▶ _Aim_
Rewrite the items below with every "screenshot" switched to "page capture" and nothing else changed, leaving the pictures out.

▶ _Data entries_
--

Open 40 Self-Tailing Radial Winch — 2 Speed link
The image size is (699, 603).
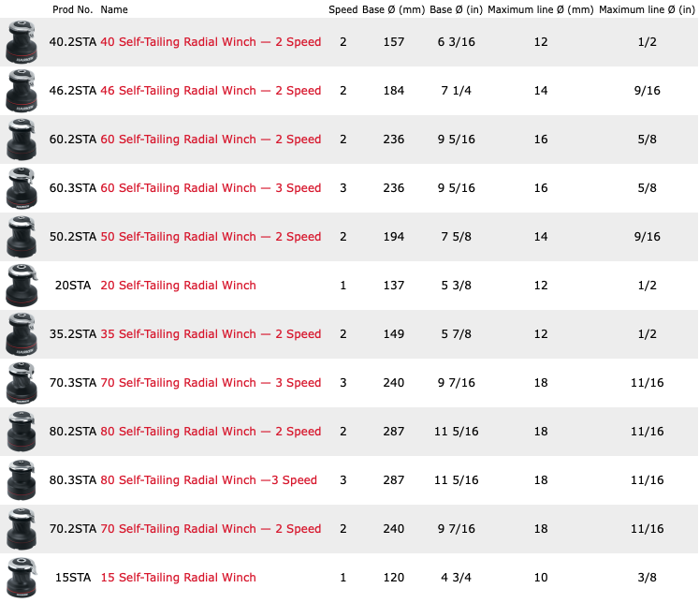211,42
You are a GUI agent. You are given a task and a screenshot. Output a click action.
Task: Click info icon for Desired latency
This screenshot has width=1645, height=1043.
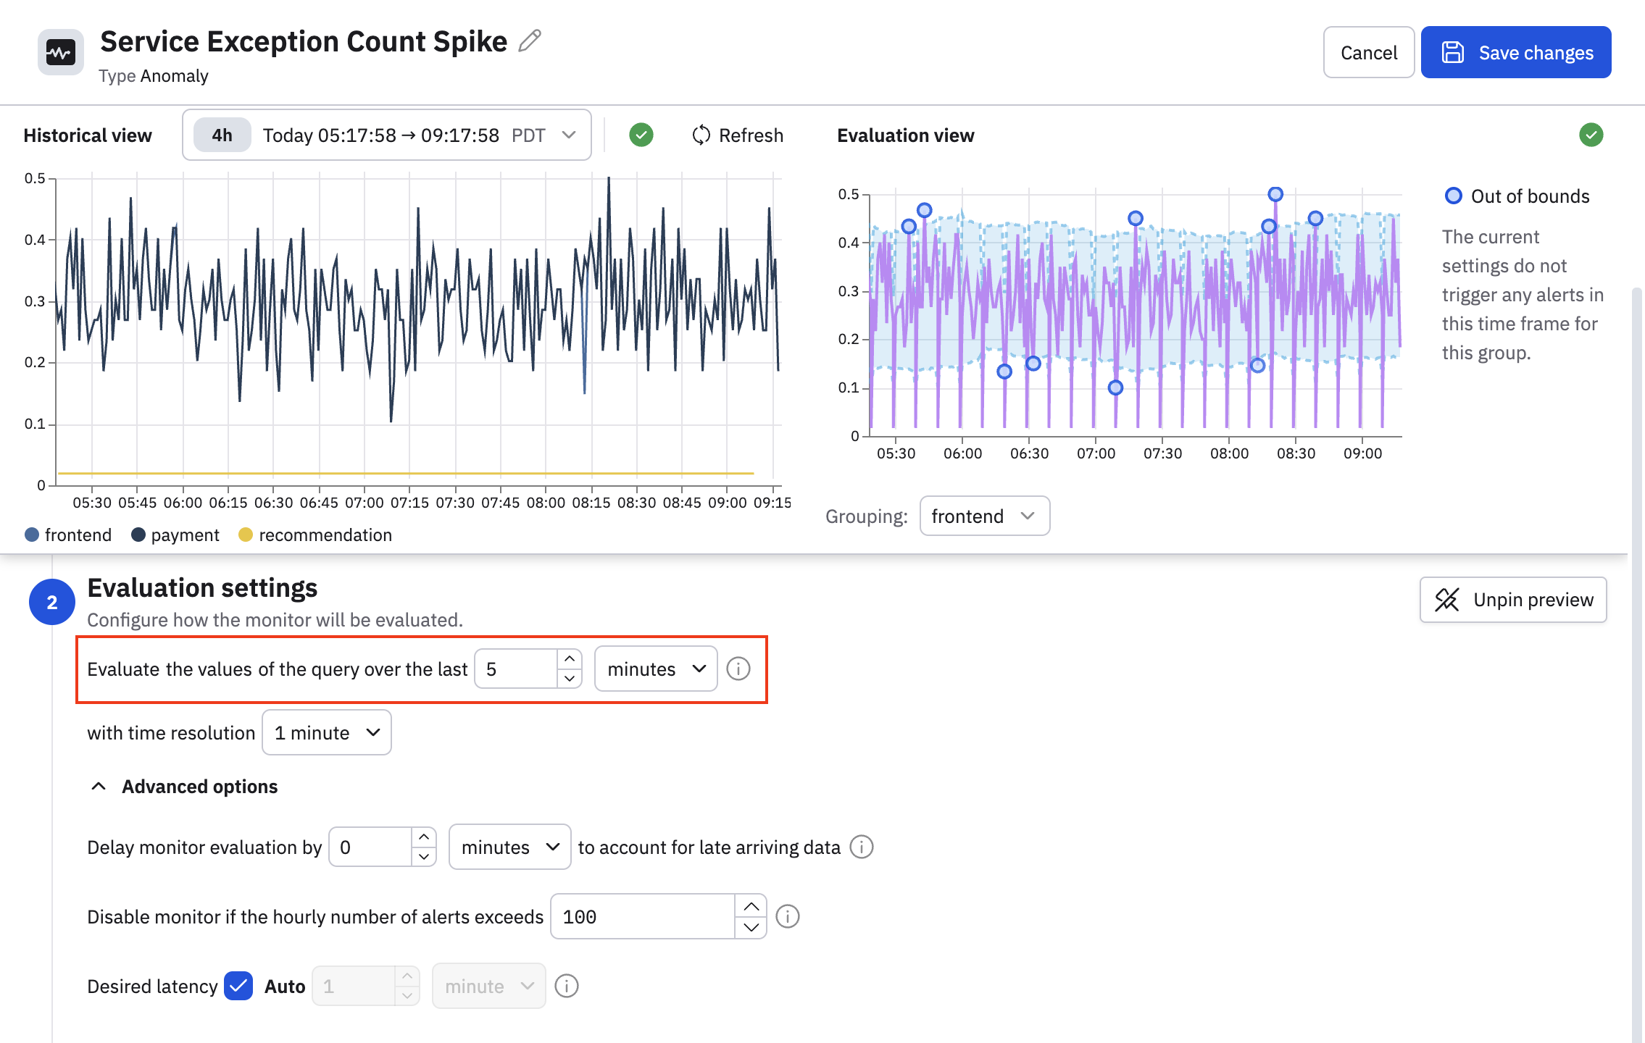tap(566, 986)
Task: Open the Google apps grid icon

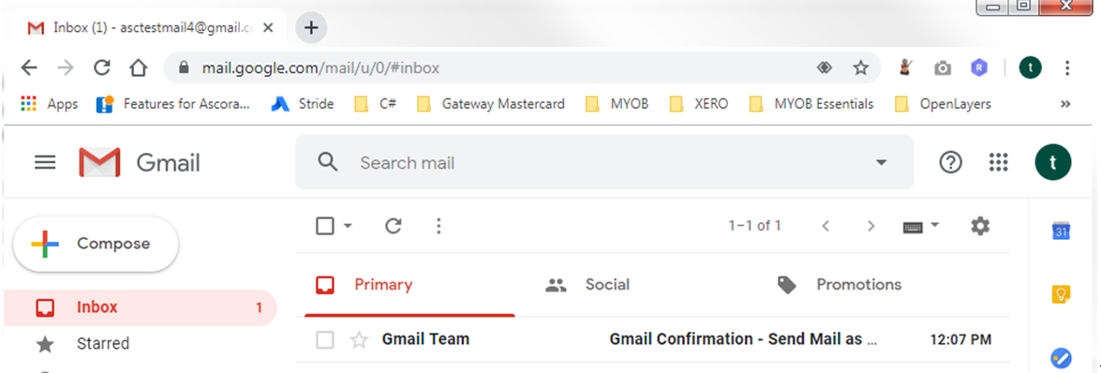Action: click(999, 162)
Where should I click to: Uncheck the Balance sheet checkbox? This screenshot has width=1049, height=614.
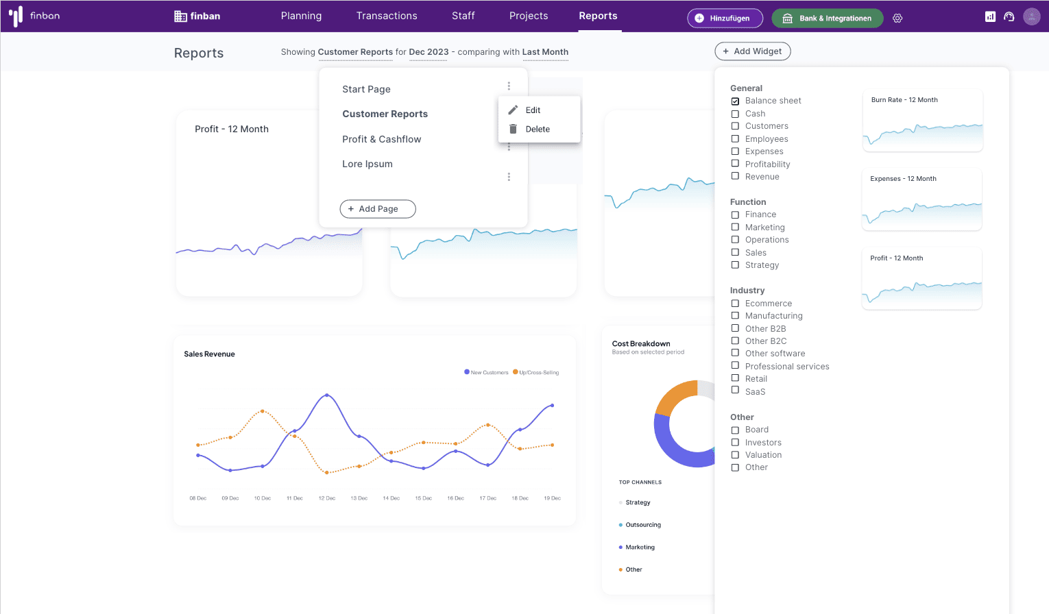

--

▶ _The solution_
Open 40 Self-Tailing Radial Winch — 2 Speed link
The image size is (699, 603).
211,42
You are a GUI agent. You are given a task and a page capture. Output a click action.
Task: Click info icon for Desired latency
This page capture has width=1645, height=1043.
tap(566, 986)
Task: Open the Google apps grid icon

Action: click(999, 162)
Where should I click to: Uncheck the Balance sheet checkbox? This page capture has width=1049, height=614.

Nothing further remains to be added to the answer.